Whether to this complexion of state affairs we shall come at last, or to the other alternative of Napoleon the First's prophecy, Cossackism, i. e. government savouring of Russian Autocracy, is a problem the solution of which we shall not attempt. Meanwhile for the present, oligarchy seems to entertain no intention or idea whatever of letting itself be "put down," and à fortiori will not consent to see the monarchy put down. And doubtless they are strong to resist. Strong not merely in constituted, well organized and well buttressed authority, and effective physical power, but in what is so potent with Englishmen, the moral force of old established custom and traditionary honor. And they have yet another and adventitious source of strength which has been pointed out by Lord John Russell in one of his most favourite apopthegms, viz. that "while the aristocratic order in other countries has, (from its inaccessability) been the despair of the classes beneath it," the aristocracy of these countries is "the hope" of the same classes with us.

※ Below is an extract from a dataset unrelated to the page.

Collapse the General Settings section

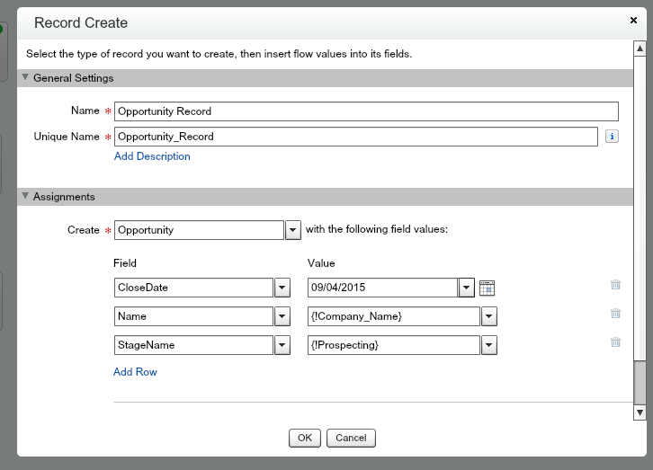coord(25,78)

The detailed meaning of his apopthegm plainly is, that the accessability of aristocratic grades amongst us to the successful professional man, commercialist, or industrialist, enlists to a great extent their feelings and wishes in favour of an order thus placing its honors and privileges within reach of energy and ability irrespective of birth and connexion. But however true all this may be, we must not exaggerate its value, nor omit to take seriously into account the daily growing spirit of exaction and encroachment now pervading our democracy at home, and making its members less and less inclined as time goes on, to be propitiated by a few occasional promotions from their ranks. It is no answer to the apprehensions suggested by this consideration, to tell us that this exacerbation of the democratic spirit at home, is but a reflex and a consequence of the extravagance of the same spirit abroad. On the contrary, we have therefore the more ground for alarm. It is not the usual habit

of Englishmen to be impressionable by foreign influences. The sturdiness of the native character, their very prejudices, tend all the other way; and have in a hundred instances that might be cited, absolutely interfered to prevent, or at any rate to delay, improvements, where the first idea or example of them was derived from abroad. The unusual impressionability or susceptibility in the present case can therefore be explained only by attributing it (with but too much probability) to the spontaneous fermentation in the popular mind of the old revolutionary leaven of the times of the Commonwealth. This process is quite noticeably increasing, instead of abating; and with it of course the predisposition to receive the impulses of foreign propagandism. And the latter may, how soon we know not, exchange its present inculcations by theory, for those by practice and example, in some of the darkly but distinctly foreshadowed convulsions of Europe.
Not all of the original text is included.